DIRECTIVE =>
Quote the stretch of the records from the line containing "You are a GUI" through the end of the records, both ends included, and leave the pictures out of your answer.

RECORDS TO PROCESS =>
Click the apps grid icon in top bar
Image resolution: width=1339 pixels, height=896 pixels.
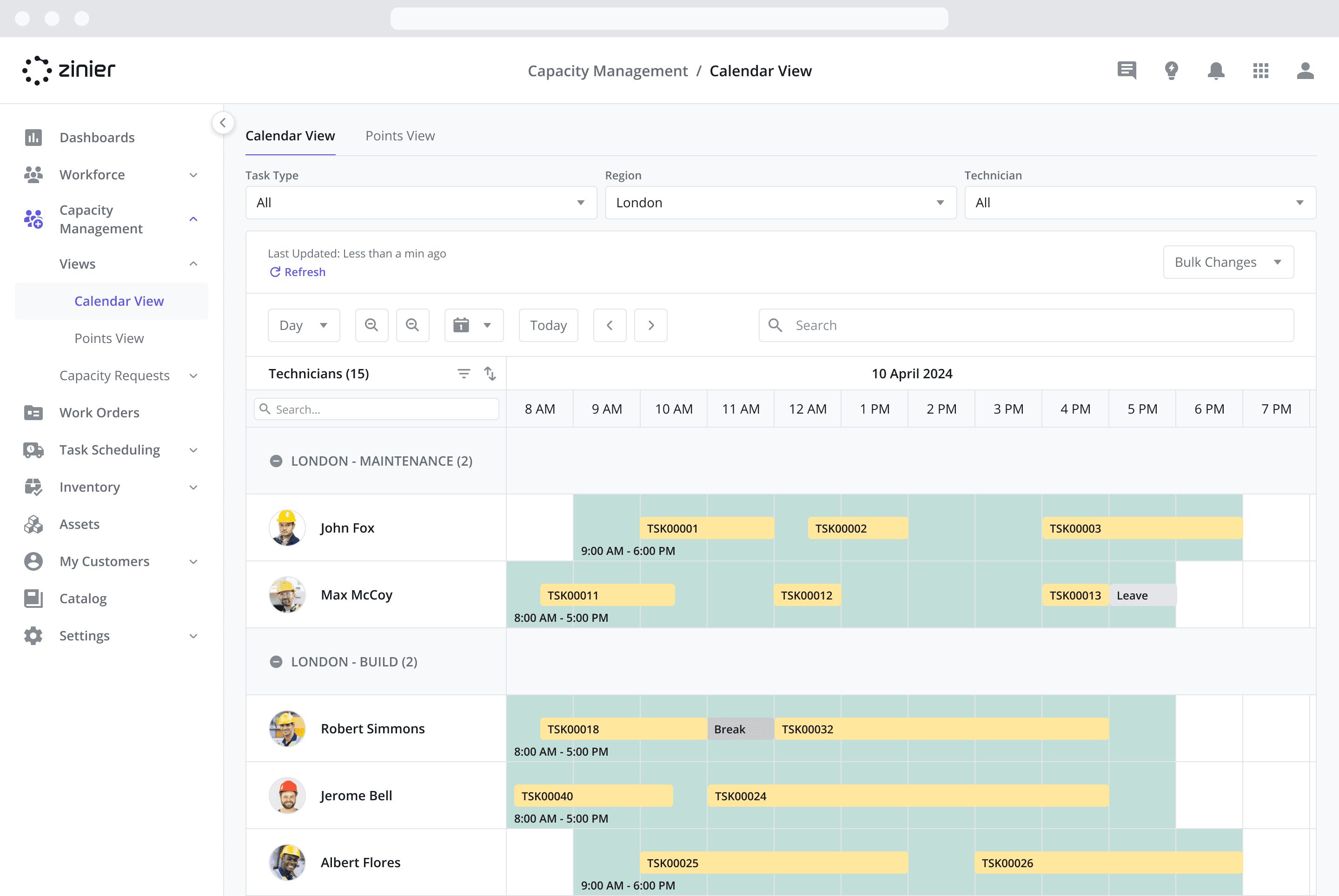[1261, 70]
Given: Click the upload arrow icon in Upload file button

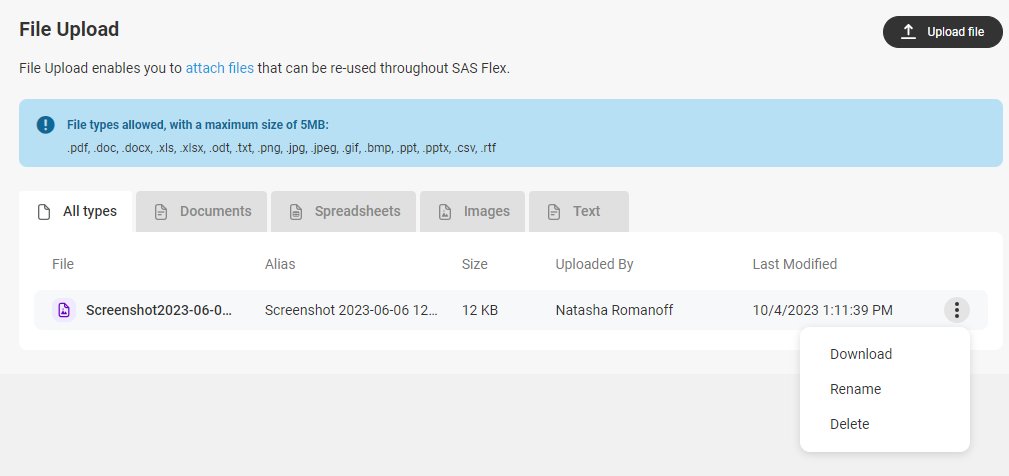Looking at the screenshot, I should pyautogui.click(x=908, y=32).
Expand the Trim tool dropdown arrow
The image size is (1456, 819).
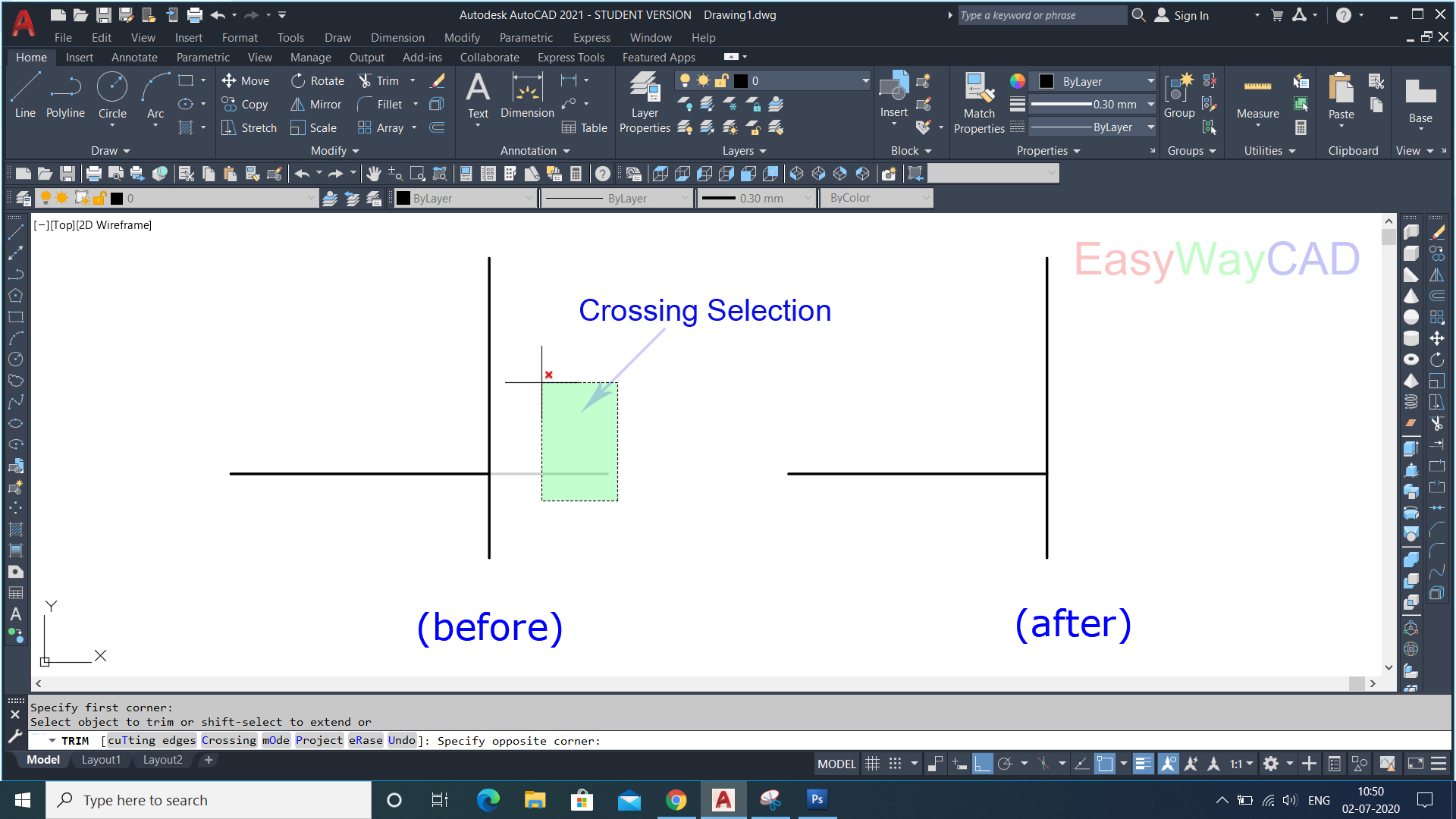click(413, 80)
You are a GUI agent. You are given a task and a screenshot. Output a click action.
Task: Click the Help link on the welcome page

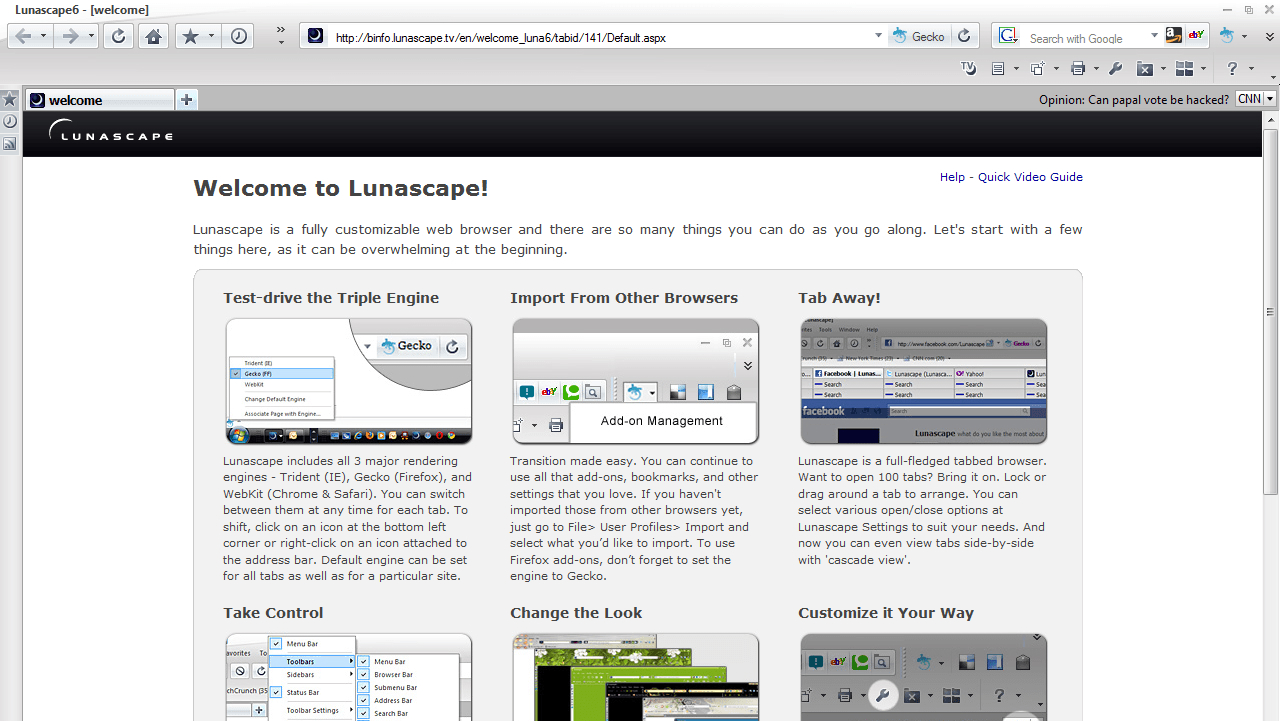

SOLVED PROBLEM =>
You are a GUI agent. You are given a task and a screenshot. Output a click action.
Task: Click the Help link on the welcome page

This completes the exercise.